— TASK REQUIREMENTS —
Copy each line that contains the string "Follow", taking them from the material.

— LISTED RECORDS —

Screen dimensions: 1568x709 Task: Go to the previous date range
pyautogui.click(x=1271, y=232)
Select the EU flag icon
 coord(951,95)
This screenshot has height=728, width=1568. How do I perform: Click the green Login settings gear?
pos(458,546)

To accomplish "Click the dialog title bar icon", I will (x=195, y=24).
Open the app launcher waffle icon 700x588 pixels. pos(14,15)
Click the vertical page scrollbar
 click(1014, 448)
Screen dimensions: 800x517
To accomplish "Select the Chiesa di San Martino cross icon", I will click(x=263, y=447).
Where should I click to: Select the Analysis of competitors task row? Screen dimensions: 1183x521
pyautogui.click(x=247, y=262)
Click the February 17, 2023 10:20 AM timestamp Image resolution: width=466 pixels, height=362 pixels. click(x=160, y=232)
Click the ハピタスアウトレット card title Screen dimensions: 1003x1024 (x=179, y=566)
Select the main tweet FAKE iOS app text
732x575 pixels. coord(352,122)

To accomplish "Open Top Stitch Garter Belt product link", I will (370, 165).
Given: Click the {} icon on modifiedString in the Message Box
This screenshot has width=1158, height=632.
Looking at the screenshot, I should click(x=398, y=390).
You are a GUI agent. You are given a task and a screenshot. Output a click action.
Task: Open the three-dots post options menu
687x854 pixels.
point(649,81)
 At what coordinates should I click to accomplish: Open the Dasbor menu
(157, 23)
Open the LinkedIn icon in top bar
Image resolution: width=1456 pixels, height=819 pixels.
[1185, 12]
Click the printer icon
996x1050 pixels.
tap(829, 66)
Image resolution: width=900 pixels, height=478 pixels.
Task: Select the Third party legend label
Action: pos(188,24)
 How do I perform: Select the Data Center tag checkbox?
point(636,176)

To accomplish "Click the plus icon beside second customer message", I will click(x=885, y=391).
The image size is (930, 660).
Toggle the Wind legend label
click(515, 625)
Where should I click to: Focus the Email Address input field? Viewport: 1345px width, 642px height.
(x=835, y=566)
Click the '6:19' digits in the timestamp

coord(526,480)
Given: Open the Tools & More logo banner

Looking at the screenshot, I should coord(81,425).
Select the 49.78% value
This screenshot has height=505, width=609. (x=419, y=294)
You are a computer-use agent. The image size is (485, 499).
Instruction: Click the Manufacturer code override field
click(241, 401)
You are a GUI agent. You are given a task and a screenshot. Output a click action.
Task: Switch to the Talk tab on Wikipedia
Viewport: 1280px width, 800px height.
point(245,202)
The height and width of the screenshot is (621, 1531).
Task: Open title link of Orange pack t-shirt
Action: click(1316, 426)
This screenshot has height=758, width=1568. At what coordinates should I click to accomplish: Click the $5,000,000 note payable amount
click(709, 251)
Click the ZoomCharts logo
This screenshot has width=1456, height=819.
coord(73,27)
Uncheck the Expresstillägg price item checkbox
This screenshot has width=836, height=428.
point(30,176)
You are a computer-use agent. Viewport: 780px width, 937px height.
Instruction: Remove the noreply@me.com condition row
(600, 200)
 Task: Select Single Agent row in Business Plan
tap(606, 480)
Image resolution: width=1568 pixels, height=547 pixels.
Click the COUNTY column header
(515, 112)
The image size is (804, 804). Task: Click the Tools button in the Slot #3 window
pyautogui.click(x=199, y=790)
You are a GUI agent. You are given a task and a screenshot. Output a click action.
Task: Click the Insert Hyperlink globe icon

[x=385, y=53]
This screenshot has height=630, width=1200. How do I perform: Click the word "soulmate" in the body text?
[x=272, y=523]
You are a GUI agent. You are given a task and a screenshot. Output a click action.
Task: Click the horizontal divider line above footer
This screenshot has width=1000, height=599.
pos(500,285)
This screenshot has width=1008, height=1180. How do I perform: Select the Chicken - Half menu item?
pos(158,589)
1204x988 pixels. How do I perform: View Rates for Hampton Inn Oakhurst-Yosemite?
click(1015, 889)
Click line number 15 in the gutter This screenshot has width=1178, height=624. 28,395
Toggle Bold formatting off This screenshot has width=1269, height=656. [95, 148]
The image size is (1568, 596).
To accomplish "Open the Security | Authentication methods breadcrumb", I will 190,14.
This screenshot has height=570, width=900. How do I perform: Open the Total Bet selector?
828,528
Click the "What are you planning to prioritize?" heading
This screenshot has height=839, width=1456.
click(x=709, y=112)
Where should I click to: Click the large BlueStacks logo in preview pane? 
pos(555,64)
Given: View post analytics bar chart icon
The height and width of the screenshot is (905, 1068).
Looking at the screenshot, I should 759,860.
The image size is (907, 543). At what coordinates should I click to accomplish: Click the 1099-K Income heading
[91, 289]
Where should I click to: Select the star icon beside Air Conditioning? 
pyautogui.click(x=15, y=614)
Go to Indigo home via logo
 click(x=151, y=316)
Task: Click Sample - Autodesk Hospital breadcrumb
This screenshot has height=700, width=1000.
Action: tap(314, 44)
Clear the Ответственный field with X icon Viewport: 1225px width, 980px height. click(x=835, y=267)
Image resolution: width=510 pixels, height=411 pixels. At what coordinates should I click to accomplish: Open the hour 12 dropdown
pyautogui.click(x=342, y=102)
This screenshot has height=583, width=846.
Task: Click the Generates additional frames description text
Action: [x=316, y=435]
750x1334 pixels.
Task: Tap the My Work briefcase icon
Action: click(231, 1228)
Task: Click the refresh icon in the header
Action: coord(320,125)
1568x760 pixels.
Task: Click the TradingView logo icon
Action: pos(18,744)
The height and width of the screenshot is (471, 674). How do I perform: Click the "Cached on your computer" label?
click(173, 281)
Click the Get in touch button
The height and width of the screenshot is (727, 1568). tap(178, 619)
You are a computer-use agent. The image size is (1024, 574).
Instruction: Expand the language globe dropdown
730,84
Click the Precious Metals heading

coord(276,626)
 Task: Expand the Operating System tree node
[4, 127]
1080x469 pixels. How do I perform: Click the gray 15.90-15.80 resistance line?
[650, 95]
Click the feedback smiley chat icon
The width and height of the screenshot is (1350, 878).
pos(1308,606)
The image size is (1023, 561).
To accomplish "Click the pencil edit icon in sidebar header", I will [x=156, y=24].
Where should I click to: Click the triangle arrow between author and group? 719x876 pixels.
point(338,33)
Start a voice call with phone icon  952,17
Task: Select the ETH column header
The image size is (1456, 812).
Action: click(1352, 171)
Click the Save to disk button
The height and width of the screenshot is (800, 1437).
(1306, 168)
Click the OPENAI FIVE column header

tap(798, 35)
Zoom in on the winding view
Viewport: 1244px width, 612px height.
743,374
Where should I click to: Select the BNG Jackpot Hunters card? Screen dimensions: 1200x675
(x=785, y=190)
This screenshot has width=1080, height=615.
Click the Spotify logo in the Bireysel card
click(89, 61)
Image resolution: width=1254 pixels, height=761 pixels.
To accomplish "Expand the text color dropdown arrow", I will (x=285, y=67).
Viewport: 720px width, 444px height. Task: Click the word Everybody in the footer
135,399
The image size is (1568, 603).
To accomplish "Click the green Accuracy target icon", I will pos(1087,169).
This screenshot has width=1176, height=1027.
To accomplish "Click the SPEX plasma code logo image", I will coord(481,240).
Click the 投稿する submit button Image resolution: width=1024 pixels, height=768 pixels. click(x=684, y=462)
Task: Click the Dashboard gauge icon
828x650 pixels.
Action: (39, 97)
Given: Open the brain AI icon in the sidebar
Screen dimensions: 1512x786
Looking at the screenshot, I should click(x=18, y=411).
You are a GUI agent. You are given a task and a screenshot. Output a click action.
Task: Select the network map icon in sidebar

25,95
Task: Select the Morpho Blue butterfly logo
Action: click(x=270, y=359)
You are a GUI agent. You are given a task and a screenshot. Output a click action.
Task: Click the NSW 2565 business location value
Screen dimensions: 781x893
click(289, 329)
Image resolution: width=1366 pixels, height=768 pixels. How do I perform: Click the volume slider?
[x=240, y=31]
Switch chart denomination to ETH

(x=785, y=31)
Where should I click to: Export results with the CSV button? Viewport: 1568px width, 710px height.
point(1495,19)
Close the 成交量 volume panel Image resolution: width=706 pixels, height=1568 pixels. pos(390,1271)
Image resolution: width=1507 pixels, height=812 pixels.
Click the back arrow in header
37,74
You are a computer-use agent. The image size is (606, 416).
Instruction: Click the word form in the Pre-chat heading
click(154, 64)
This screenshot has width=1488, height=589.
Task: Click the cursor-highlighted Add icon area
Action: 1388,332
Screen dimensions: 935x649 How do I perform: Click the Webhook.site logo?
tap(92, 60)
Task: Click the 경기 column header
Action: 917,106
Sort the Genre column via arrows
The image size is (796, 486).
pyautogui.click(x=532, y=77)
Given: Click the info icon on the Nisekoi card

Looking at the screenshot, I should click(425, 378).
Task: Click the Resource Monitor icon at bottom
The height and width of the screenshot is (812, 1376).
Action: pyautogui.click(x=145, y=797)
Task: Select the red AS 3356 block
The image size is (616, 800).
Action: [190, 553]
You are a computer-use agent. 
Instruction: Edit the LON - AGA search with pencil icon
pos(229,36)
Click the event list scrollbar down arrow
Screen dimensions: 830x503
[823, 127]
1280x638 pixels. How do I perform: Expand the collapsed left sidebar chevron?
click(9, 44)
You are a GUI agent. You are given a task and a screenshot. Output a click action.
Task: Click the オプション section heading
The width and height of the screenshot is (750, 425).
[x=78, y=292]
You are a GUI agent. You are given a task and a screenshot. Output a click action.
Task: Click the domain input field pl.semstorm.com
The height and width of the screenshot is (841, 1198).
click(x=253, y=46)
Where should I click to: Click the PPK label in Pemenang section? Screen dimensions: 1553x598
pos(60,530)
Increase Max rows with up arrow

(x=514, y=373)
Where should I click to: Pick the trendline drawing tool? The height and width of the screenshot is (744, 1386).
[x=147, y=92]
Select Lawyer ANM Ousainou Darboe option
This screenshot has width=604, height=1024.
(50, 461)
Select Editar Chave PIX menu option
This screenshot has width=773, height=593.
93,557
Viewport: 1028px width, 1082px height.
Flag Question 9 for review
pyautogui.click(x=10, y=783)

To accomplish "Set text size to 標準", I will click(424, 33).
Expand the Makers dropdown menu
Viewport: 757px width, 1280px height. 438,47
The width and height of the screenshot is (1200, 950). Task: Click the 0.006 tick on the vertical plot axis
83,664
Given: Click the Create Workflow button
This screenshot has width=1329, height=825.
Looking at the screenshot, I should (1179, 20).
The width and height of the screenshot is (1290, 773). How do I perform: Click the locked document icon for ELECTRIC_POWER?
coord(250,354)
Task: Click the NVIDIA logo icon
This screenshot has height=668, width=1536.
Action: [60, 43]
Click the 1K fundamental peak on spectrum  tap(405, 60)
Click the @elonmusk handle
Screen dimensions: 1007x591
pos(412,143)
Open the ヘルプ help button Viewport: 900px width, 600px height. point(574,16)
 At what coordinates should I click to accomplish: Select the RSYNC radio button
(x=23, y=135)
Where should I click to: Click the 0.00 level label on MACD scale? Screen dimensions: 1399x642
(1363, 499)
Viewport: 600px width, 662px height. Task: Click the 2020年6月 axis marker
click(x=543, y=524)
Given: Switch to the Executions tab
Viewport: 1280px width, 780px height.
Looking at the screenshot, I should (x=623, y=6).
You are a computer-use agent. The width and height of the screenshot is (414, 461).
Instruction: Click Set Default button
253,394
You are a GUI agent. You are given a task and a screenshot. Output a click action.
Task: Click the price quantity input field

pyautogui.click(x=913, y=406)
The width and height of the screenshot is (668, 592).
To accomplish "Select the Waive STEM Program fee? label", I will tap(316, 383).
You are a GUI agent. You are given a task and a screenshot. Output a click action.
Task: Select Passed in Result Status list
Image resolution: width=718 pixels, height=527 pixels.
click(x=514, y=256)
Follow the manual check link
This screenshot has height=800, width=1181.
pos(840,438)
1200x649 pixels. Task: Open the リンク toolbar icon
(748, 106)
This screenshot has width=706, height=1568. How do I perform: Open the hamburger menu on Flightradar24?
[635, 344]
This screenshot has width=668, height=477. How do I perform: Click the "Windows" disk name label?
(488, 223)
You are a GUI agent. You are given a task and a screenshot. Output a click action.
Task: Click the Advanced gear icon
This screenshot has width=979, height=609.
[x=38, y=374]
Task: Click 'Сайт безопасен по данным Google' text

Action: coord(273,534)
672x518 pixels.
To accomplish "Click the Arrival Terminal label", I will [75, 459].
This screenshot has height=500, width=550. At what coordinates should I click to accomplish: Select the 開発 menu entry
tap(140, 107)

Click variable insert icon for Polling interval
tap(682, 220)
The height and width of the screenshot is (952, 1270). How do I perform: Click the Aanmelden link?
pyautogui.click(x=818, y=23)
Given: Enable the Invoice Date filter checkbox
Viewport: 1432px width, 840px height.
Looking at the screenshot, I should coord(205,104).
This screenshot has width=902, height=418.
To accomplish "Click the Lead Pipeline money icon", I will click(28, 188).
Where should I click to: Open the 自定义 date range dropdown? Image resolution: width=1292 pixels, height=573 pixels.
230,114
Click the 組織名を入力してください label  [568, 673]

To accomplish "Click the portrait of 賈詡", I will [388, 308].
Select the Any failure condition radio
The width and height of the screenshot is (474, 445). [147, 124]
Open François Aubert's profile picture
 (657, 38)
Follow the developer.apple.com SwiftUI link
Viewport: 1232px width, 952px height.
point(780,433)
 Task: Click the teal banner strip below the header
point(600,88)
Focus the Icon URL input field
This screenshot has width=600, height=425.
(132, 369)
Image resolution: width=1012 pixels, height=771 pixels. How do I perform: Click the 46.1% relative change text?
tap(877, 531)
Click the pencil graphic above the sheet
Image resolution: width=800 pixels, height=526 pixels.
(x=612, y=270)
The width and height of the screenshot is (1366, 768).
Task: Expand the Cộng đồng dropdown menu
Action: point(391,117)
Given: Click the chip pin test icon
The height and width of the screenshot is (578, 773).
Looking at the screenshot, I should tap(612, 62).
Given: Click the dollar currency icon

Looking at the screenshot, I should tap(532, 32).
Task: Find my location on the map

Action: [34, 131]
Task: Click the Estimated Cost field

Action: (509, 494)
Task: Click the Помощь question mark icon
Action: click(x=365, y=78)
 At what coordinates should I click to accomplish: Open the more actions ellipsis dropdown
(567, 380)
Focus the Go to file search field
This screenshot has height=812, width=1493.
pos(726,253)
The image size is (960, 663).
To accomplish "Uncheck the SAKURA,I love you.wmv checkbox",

— TASK SOLUTION —
Follow the manual check link
Follow the developer.apple.com SwiftUI link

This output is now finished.